Putting those skills to practice takes time, so expect to die a lot. Thankfully, as the game’s title suggests, you can actually die twice before being sent back to a checkpoint. After taking a fatal blow, the game will offer two options: die or resurrect. Choosing to die will set you back to a checkpoint, but resurrecting will allow you to stand back up and continue fighting.

In Sekiro, death isn’t a frustration, but another strategy: Whenever you get knocked out, your enemies, bosses included, will turn their backs on you and walk off. You can use this time to resurrect and land a surprise attack on your foes... or you can just go ahead and die and start over. It’s reminiscent of the comeback mechanics seen in fighting games. After sustaining enough damage, you are given the option to utilize something that can tip the scales back in your favor. You may not win every fight because of it, but it’s a useful tool to swing things back around.

Dying can be strategic
FromSoftware/Activision via Polygon

Combined, all of these features made each of the tougher encounters feel as nuanced as a one-on-one showdown in a fighting game. To be successful, you’ll have to do more than just swing your sword to survive. You have to completely dismantle your enemy’s fighting style. Instead of learning their attacks to dodge and counterattack, you’re understanding how an enemy fights to use their own tactics against them. It’s a surprising deviation from the Souls games, but the combat feels great once you get the hang of it.
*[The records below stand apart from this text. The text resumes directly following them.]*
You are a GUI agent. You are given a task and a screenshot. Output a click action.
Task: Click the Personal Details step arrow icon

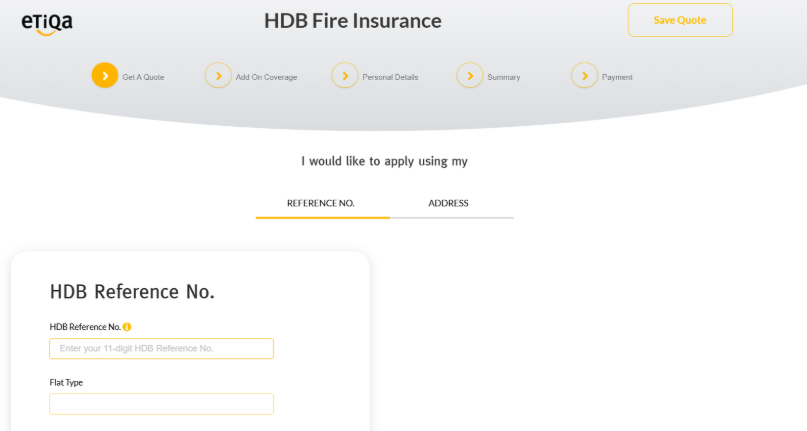coord(345,76)
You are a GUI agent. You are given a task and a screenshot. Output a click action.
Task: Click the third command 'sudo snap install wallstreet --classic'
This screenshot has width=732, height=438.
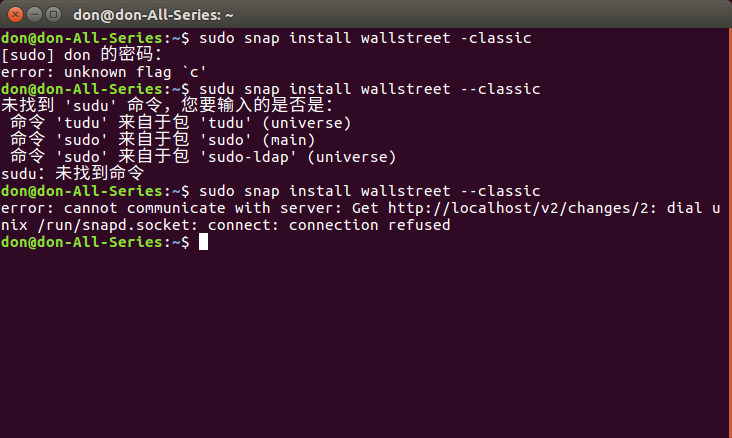pyautogui.click(x=370, y=191)
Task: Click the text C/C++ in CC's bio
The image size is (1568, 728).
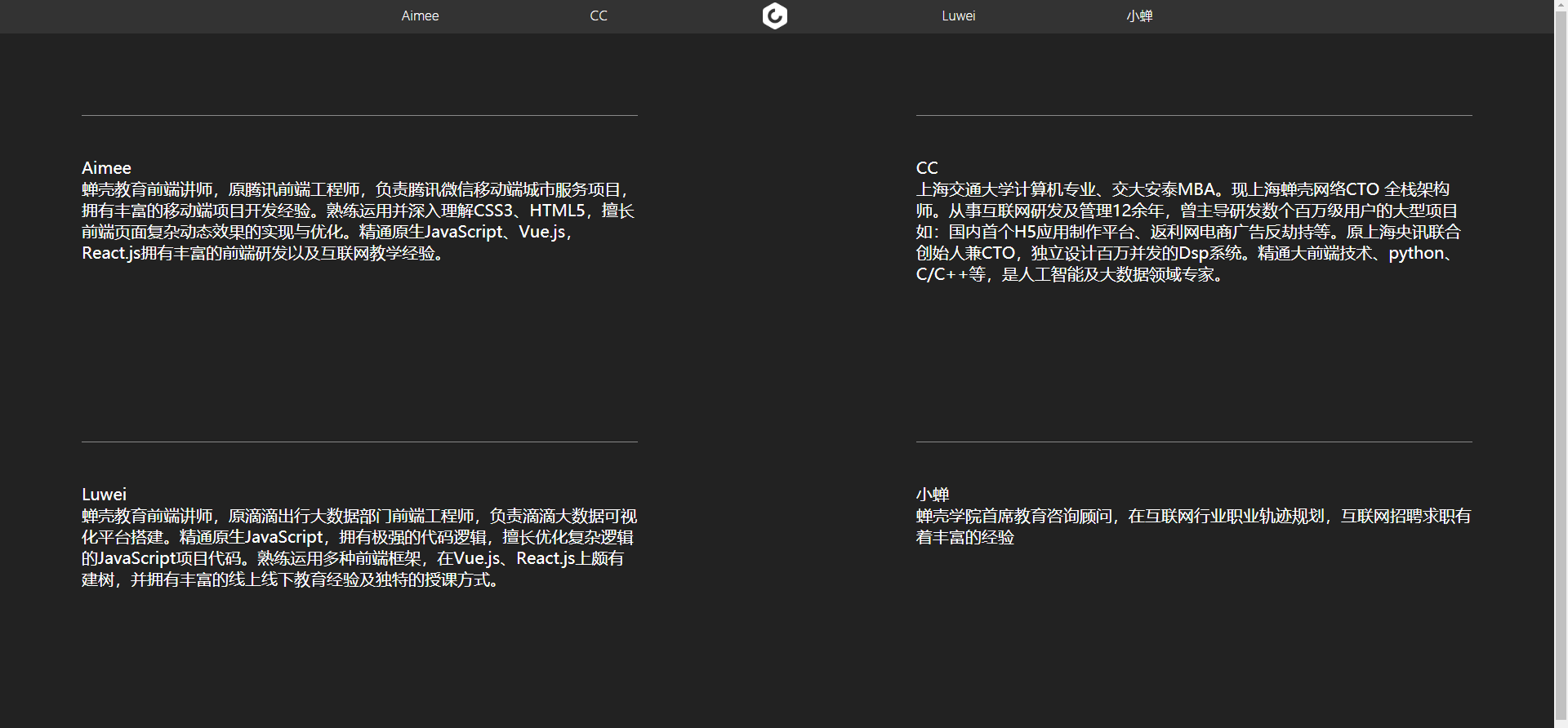Action: tap(941, 275)
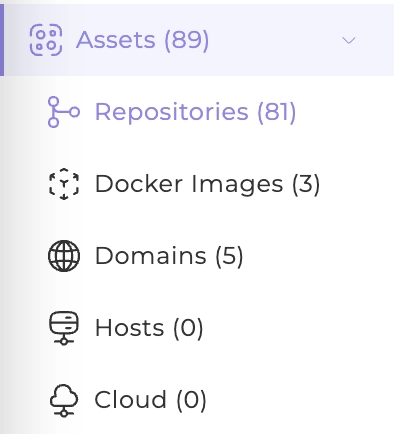Select the Cloud network icon
The height and width of the screenshot is (434, 398).
tap(64, 400)
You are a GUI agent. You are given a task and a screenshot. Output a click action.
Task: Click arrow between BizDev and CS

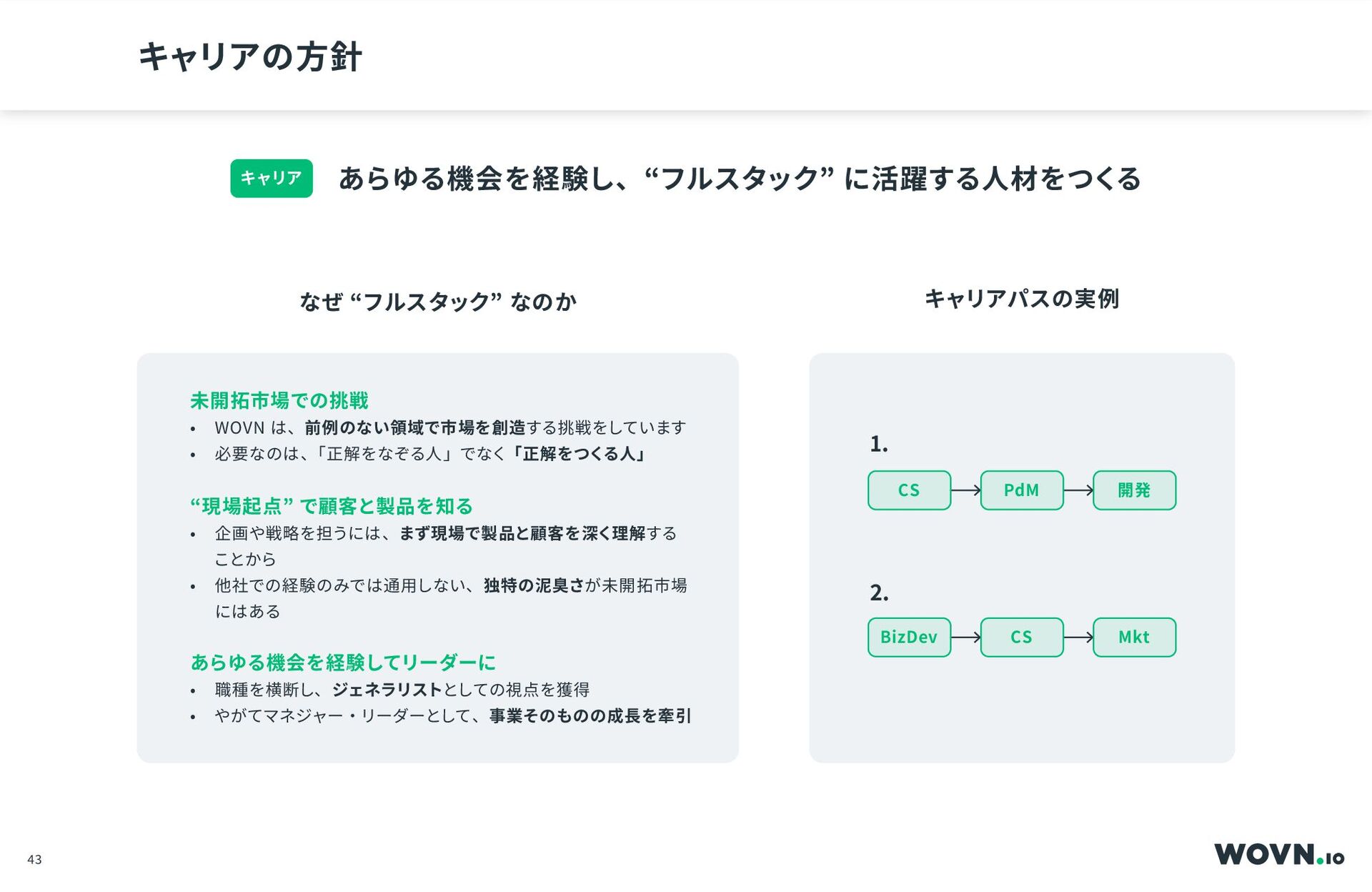point(966,638)
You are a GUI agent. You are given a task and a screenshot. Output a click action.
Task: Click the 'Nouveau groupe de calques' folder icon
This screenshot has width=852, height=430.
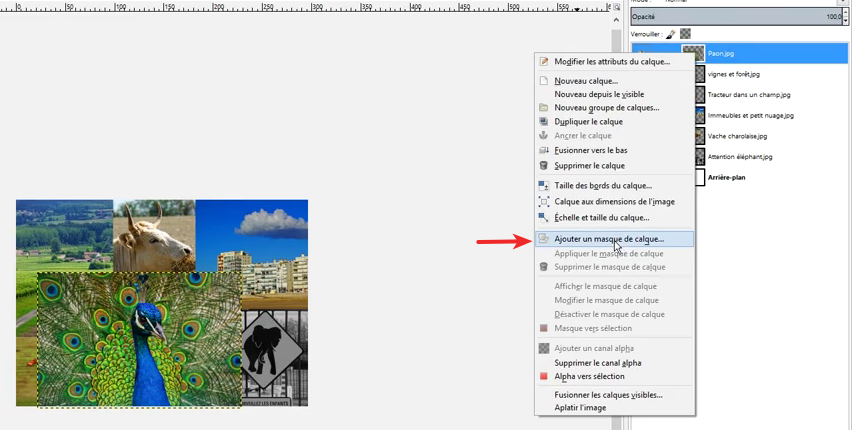pyautogui.click(x=544, y=108)
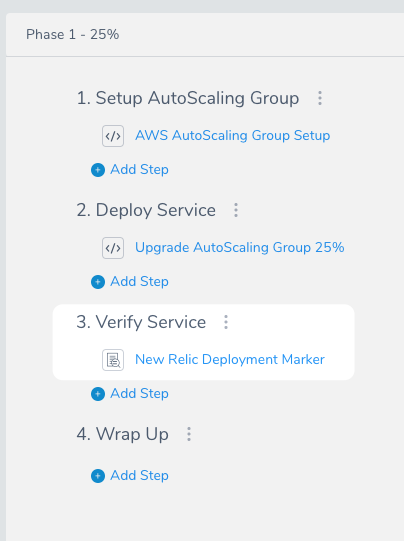Click plus icon under Deploy Service section
The width and height of the screenshot is (404, 541).
click(98, 282)
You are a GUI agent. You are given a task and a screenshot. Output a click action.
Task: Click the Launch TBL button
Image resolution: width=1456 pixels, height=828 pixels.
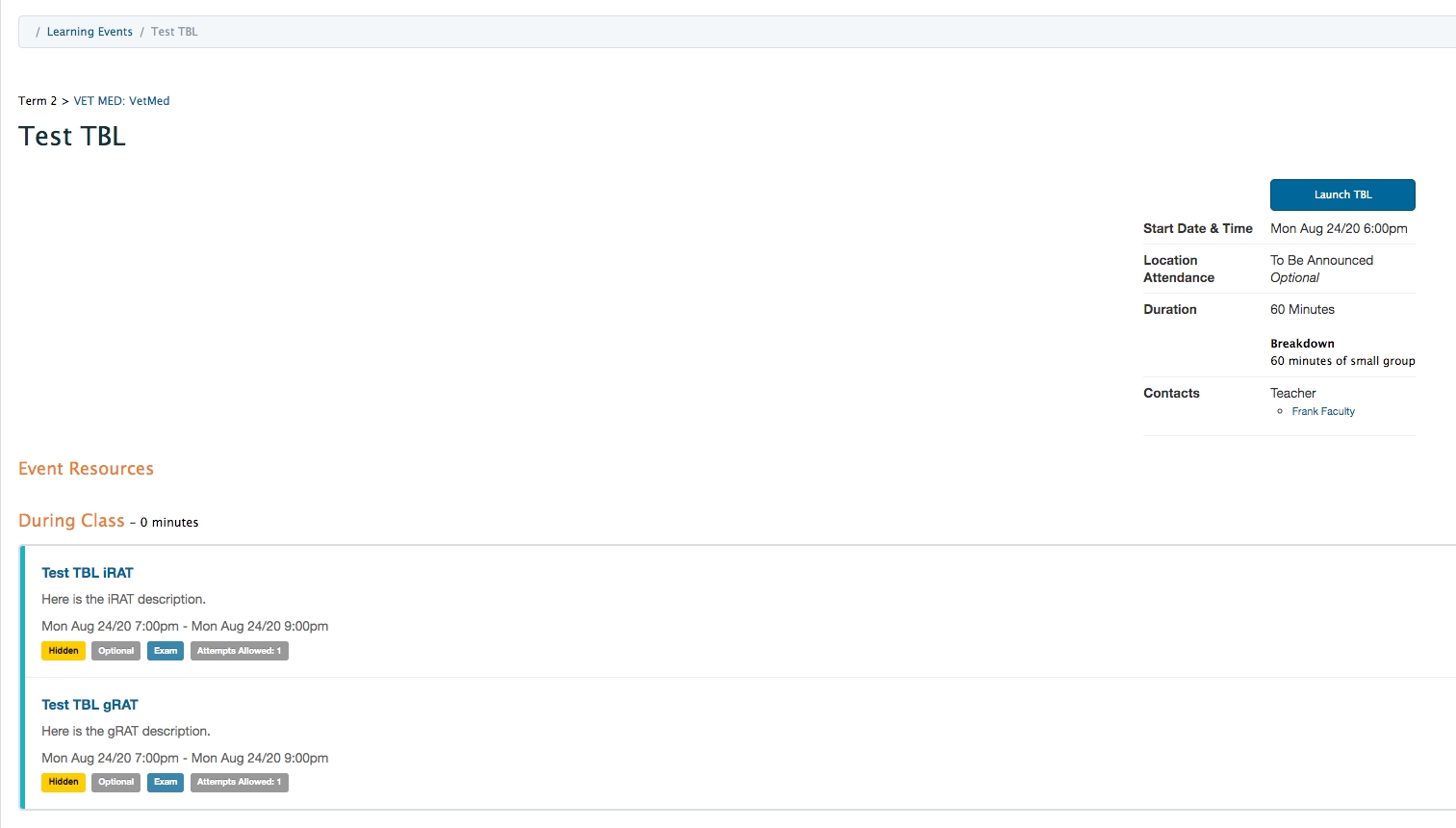1341,194
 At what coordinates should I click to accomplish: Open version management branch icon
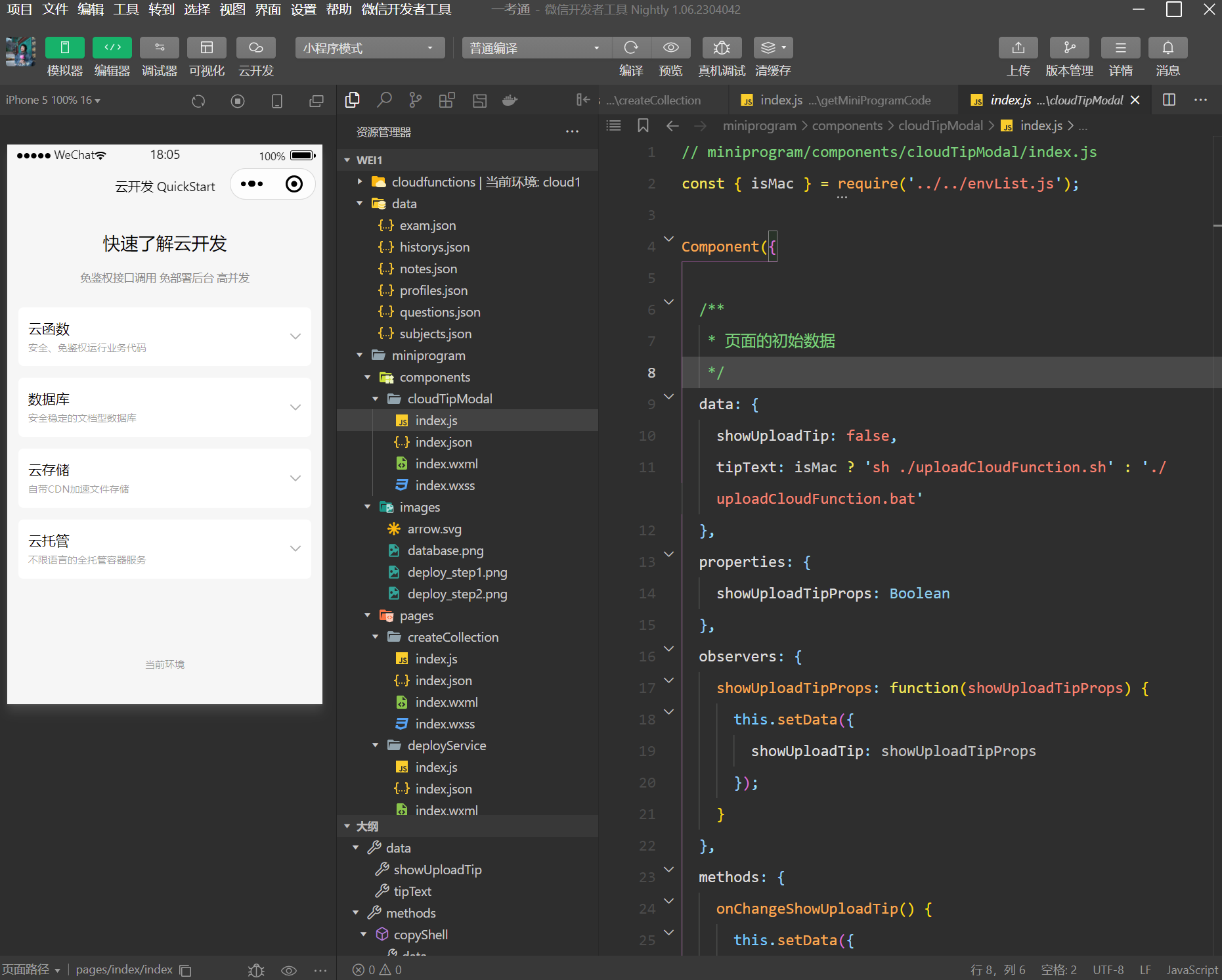coord(1069,48)
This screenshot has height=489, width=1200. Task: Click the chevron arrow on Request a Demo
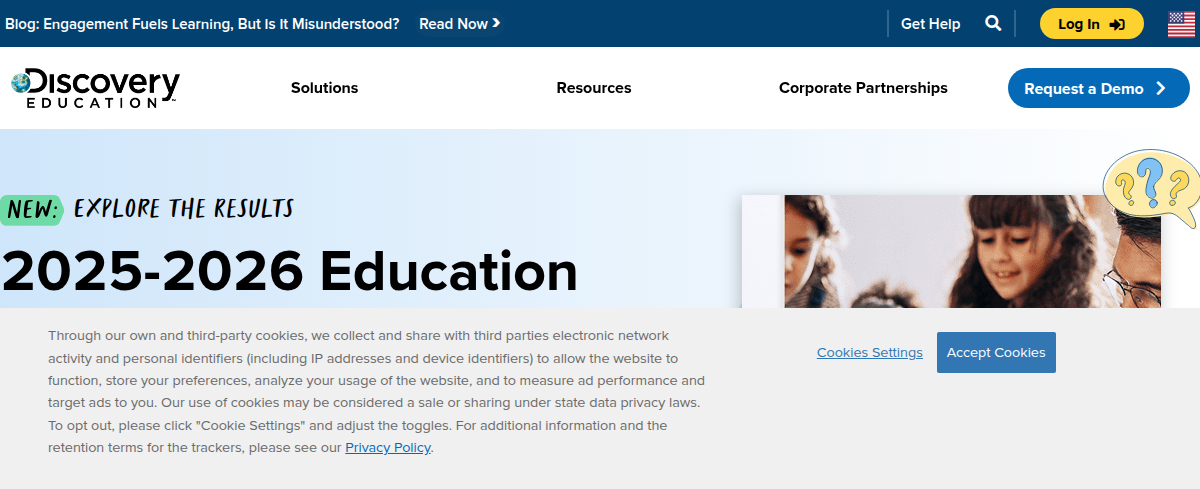pyautogui.click(x=1161, y=88)
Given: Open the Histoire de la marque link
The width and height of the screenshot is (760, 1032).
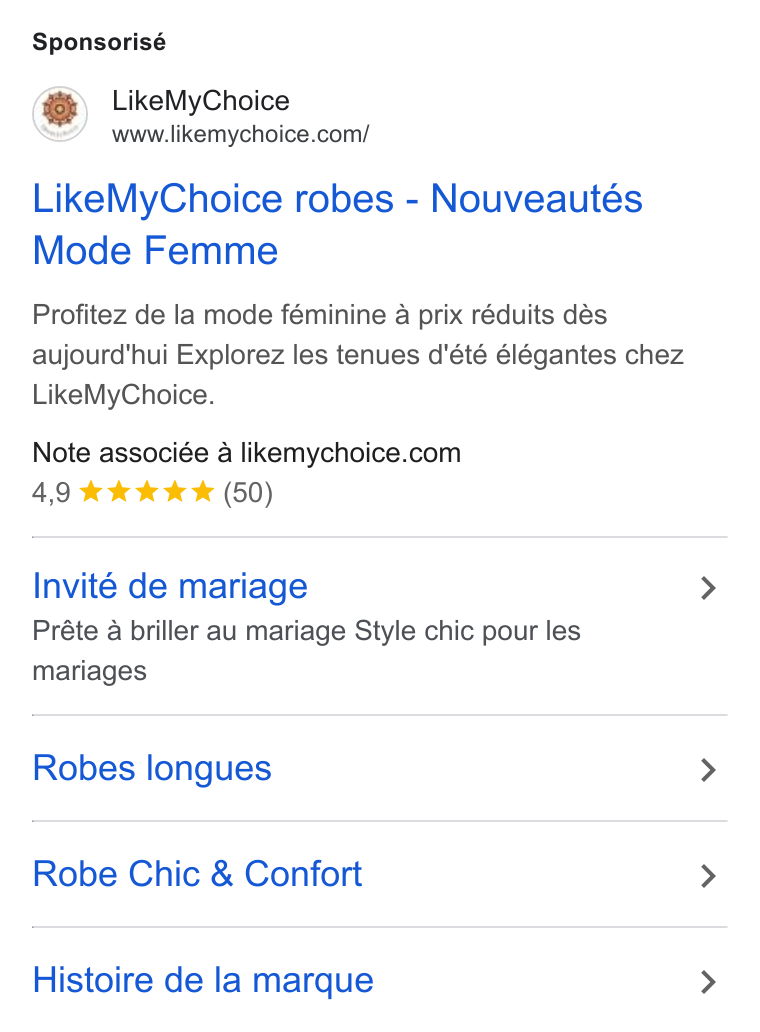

Sekiro: Shadows Die Twice may challenge your expectations for FromSoftware’s next title, if you were anticipating yet another game built on repetition and stamina management. In addition to a new setting that ditches the gothic haunts of the Souls games, the game’s revamped combat is also a much needed change of pace. The new system feels great, especially if you’re familiar with fighting games. For everyone else, expect a different kind of challenging gameplay that will only get more satisfying as you acclimate to it.

We hope to find even more depth under the surface when the game launches on March 22 for PlayStation 4, Windows PC and Xbox One.